Ratings581
Average rating4.3
This completes the Three-Body Problem Trilogy, and takes us centuries into the future.
My impressions are on the entire series.
It's been termed “hard sci-fi” for a reason - there is a lot of science, arguments about science, and projections on scientific development within the huge span of this book.
The premise: An alien civilisation is looking for a new habitat and Earth is it. Humans have 450 years to prepare for the invasion and in that time, the aliens - Trisolarans - have sent invisible “sophons” to halt progress in fundamental physics and to also spy on human activities. Of course, this supposes that we (humans) are not alone in the universe. Indeed, not only are we not alone, but also in danger of being discovered by other alien civilisations, not just the Trisolarans.
The span of the story is breathtaking - four hundred and fifty years. Also, the challenge inherent in postulating how human civilisation will respond to such a threat to their existence. Will the world governments put aside differences and work together or will human society fracture into different groups seeking different solutions to the problem?
The author tackles all this, and more, and that in itself makes the book worth reading. I also enjoyed the arguments surrounding technology and should humans pursue a technological development that can guarantee its safety in the future but that can also annihilate it if it falls into the wrong hands at present?
Then there are the debates on whether human civilisation is worth saving at all, given the damage we have wrought on Earth, and would it be fair if a small segment of society, ie the ones who can afford to build the sophisticated ships with ecological systems on board, survives but the majority dies?
These, plus the premise, was what kept me ploughing through the pages, because, to be frank, the characters and the writing would not have sustained my interest.
There are so many characters in each volume of the trilogy that I rather gave up keeping track of them all except for the few who remained central to the tale. The characters felt a bit flat for me, especially the “Western” characters who populated Books 2 and 3 — some of them seemed like caricatures, and there were only a handful who came to life in a more meaningful way, most of them in Books and 3. Book 2 also came across as sexist in its depiction of women, with the main character, Luo Ji, going on and on about his version of the ideal woman - suffice to say, she would fit right in with all the traditional Asian stereotypes about the feminine ideal. This is repeated, though less obviously, in other parts of the trilogy, so much so that I felt it was the author's view and not his characters.

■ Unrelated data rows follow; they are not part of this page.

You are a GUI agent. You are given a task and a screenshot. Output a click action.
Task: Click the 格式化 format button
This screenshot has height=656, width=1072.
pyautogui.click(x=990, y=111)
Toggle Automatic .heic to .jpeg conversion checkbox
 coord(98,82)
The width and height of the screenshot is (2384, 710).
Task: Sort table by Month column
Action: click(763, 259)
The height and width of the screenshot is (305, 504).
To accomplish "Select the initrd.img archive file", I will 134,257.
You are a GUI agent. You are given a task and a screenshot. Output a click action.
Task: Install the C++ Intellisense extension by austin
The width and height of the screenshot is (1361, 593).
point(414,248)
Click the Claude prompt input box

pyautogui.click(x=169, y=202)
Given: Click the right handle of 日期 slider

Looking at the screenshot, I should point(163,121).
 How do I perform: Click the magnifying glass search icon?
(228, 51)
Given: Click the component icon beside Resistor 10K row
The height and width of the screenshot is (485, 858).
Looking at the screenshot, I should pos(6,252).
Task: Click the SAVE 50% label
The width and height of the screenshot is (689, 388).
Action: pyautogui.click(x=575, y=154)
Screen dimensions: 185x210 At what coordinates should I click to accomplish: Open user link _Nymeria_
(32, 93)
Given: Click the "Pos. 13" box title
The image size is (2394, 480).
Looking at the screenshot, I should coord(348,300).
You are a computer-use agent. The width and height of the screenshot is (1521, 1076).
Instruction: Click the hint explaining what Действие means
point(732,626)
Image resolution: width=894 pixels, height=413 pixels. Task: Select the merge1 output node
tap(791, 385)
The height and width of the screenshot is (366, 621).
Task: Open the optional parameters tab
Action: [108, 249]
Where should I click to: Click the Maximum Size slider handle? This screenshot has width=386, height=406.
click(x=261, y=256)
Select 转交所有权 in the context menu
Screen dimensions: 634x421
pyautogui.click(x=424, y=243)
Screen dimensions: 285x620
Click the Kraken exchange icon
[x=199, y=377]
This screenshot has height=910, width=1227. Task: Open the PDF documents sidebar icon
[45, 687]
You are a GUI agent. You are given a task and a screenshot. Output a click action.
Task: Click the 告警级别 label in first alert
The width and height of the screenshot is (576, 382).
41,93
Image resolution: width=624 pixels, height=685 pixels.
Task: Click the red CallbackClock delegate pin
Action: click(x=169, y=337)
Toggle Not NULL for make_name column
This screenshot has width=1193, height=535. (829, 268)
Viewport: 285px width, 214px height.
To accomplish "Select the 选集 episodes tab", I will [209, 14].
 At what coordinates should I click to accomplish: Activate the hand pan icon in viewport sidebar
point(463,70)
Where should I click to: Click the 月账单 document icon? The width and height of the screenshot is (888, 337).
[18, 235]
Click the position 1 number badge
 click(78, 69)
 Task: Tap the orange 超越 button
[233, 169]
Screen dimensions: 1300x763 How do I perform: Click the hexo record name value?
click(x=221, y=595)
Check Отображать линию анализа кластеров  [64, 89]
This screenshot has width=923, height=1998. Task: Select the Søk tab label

Fortunately, the story kept me reading. The tech is fascinating and among those I found most interesting included hibernation, the information windows, lightspeed spacecraft, anti-matter weapons, slowing down the speed of light, and the unfolding or falling in of dimensions.
The story does not have a happy ending. Earth dies. In fact, the entire Solar System is annihilated. The nature of the attack is itself intriguing and involves the Solar System being sucked into a two-dimensional plane, thereby losing light, life, and energy. The humans that survive are those who escaped the Solar System and find other habitable planets.
This book does not make for light nor entertaining reading. It does raise important questions about our existence in this universe, the rate of technological progress, the futures we are building and the legacies we want to leave behind.